Olá + 1 porque vocês são perfeitos nos comentários..
Desfrutem desse cap...
Beijos e obrigada por tudo 💙💜💛💚

Capítulo 6 - Inevitável


- Vem, Alícia. Vou te mostrar onde vamos dormir. - Sem esperar resposta, Talita puxou Camila pela mão. Guiando-a sem nenhuma dificuldade pela escuridão do resto da casa. Atravessaram o que para Camila pareceu ser um corredor bem pequeno. Depois de virarem à esquerda, a criança parou bruscamente, e ordenou. - Espera um pouco. Camila aguardou, enquanto Talita acendia uma vela que iluminou parcialmente o ambiente. Não que houvesse algo para ver no cômodo minúsculo. Apenas uma cama no canto da parede da janela e, do lado, dois dos baús que estavam na carruagem, um por cima do outro. Antes que Camila pudesse ver quais eram, Tio Dimas e Gustavo entraram, carregando o pequeno catre de Talita.

- Talita, não incomode a moça. - Foi o que Gustavo disse antes de rapidamente se retirar com o sogro.

Com o catre encostado na parede oposta, o pequeno quarto pareceu ainda menor. Entre as duas camas, apenas o espaço suficiente para que uma pessoa adulta passasse de lado. Camila ajoelhou-se na frente dos baús e abriu o de cima. Não precisaria olhar para reconhecer as roupas de Alícia. O cheiro dela estava em tudo, fazendo erguer um infindável redemoinho da memória. Por alguns momentos, Camila parou. O olhar perdido em lembranças de cenas, palavras e gestos que jamais se repetiriam. Reconhecendo a ausência de Alícia como algo que nunca mais findaria. Teria ficado assim muito tempo se Talita não estivesse ali.

 - Que roupas bonitas! E quantas! São todas suas?

- Agora são. - Respondeu ao mesmo tempo em que percebeu.

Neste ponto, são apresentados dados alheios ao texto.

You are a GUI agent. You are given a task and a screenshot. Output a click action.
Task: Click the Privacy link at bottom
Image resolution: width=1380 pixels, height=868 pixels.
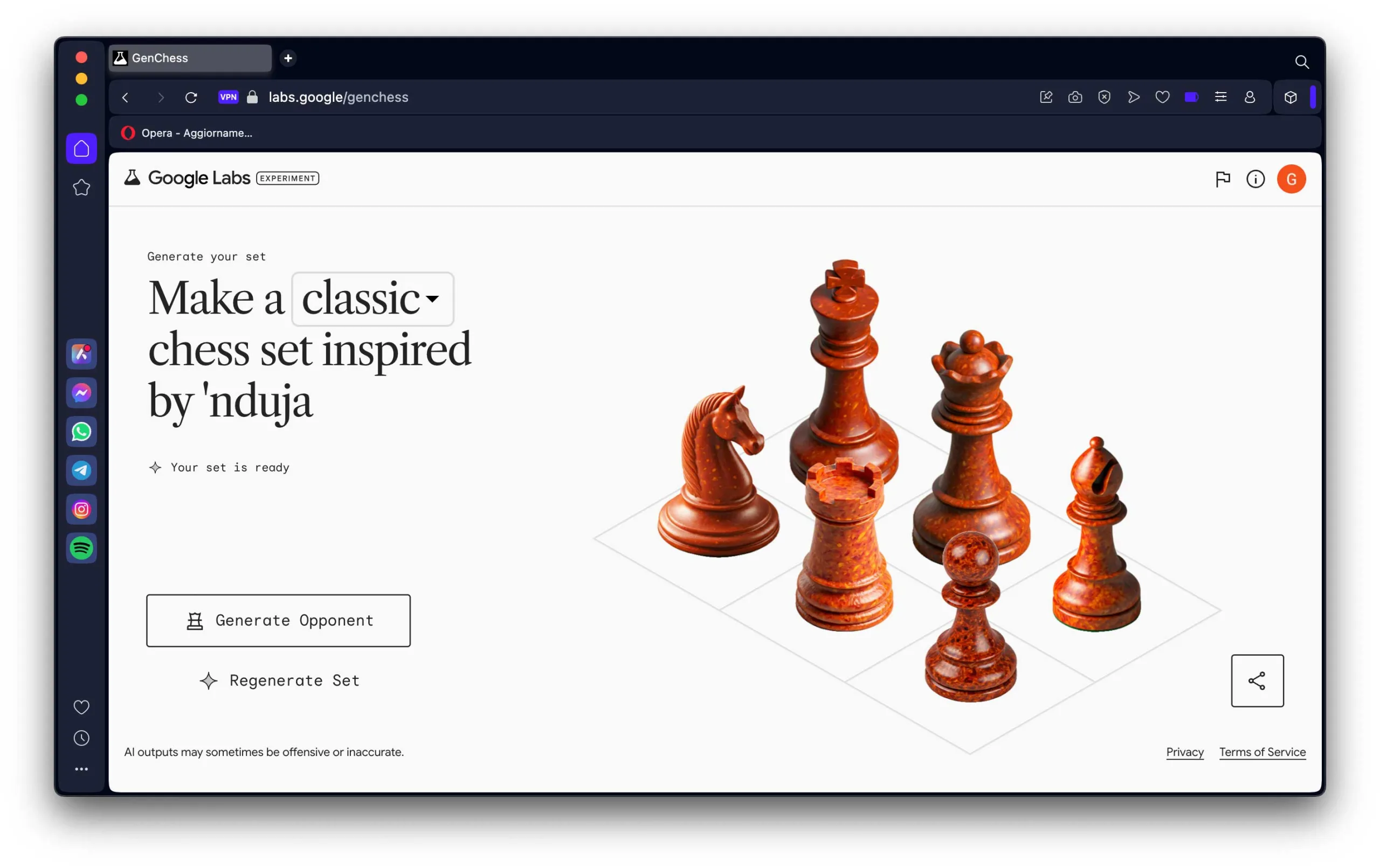coord(1185,751)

- O que tem no outro? - Mas a curiosidade da menina ainda não estava satisfeita. Camila se fez a mesma pergunta. Numa ansiedade súbita, querendo que fosse o que estava pensando, tirou o baú de roupas de cima, puxando-o com uma pressa tão descuidada que nem ao menos se importou quando ouviu o estrondo que ele fez ao bater fortemente no chão. Sua única preocupação era... Indescritível a felicidade que sentiu ao ver que seu maior tesouro estava a salvo. Talita, por outro lado, parecia bastante desapontada. - Ah... O que são essas coisas? - Por um lado, Camila sentiu alívio, porque... Havia se esquecido completamente de que não estava só. Se Talita soubesse que eram livros, e ainda por cima proibidos, talvez contasse para o resto da família, e provavelmente iriam denunciá-la. Por outro lado, a ignorância da menina causou em Camila uma surpresa e revolta tão grandes que não conseguiu se conter.

- Nunca viu um livro antes? - De olhos arregalados, a criança sacudiu a cabeça de um lado para o outro, antes de perguntar:

- É? O quê? Para que serve?

- Boa pergunta. Também quero saber. - Camila estremeceu ao ouvir a voz séria, profunda e rouca atrás dela afirmando. Virou-se bem a tempo de ver Lauren se aproximando, os olhos da caçadora parecendo mergulhar assustadoramente dentro dos dela. Ficaram próximas, muito próximas. A menos de dois palmos de distância. Apesar de completamente intimidada, Camila estava disposta a não demonstrar. Determinada a não deixar que a outra percebesse. Irritada consigo mesma por não conseguir vencer as estranhas sensações que a outra lhe causava, Lauren foi desnecessariamente ríspida ao perguntar. - O que diabo são essas coisas?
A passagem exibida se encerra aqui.